| TASK DIRECTIONS |
Could you restate the entries word for word, without the images?

| RECORDS FOR THIS TASK |

########

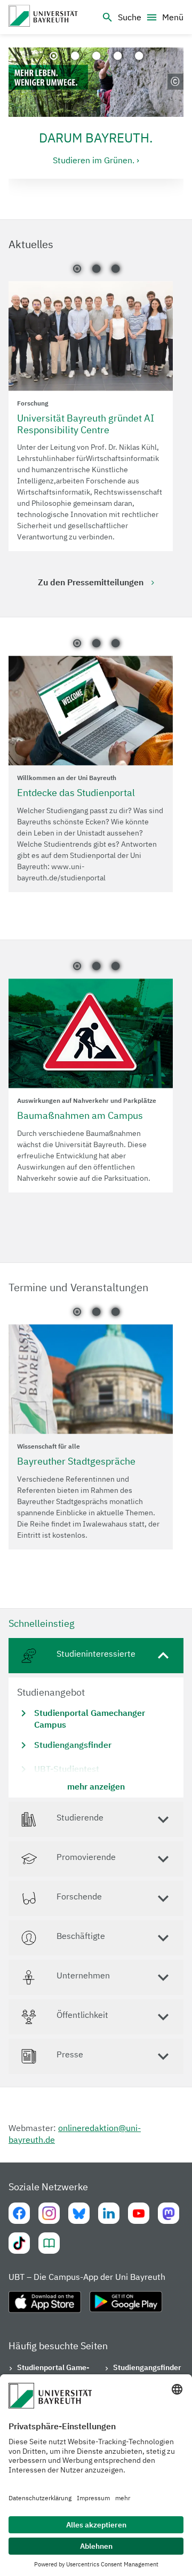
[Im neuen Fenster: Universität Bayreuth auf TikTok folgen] (19, 2243)
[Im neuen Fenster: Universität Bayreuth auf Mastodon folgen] (168, 2213)
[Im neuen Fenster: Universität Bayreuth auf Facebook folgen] (19, 2213)
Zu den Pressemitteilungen (90, 582)
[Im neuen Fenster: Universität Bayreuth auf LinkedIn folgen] (108, 2213)
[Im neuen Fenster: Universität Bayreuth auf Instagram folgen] (49, 2213)
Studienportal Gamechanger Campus (53, 2373)
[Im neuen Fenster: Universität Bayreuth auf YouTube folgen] (138, 2213)
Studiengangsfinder (147, 2367)
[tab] (96, 1718)
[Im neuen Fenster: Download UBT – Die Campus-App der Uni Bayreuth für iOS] (45, 2306)
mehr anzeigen (96, 1786)
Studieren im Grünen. (93, 160)
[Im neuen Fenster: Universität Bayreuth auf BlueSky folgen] (79, 2213)
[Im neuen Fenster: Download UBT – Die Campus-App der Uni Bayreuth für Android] (126, 2306)
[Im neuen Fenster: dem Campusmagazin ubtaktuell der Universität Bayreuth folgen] (49, 2243)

########

| RESULT |
[Im neuen Fenster: Universität Bayreuth auf TikTok folgen] (19, 2243)
[Im neuen Fenster: Universität Bayreuth auf Mastodon folgen] (168, 2213)
[Im neuen Fenster: Universität Bayreuth auf Facebook folgen] (19, 2213)
Zu den Pressemitteilungen (90, 582)
[Im neuen Fenster: Universität Bayreuth auf LinkedIn folgen] (108, 2213)
[Im neuen Fenster: Universität Bayreuth auf Instagram folgen] (49, 2213)
Studienportal Gamechanger Campus (53, 2373)
[Im neuen Fenster: Universität Bayreuth auf YouTube folgen] (138, 2213)
Studiengangsfinder (147, 2367)
[tab] (96, 1718)
[Im neuen Fenster: Download UBT – Die Campus-App der Uni Bayreuth für iOS] (45, 2306)
mehr anzeigen (96, 1786)
Studieren im Grünen. (93, 160)
[Im neuen Fenster: Universität Bayreuth auf BlueSky folgen] (79, 2213)
[Im neuen Fenster: Download UBT – Die Campus-App der Uni Bayreuth für Android] (126, 2306)
[Im neuen Fenster: dem Campusmagazin ubtaktuell der Universität Bayreuth folgen] (49, 2243)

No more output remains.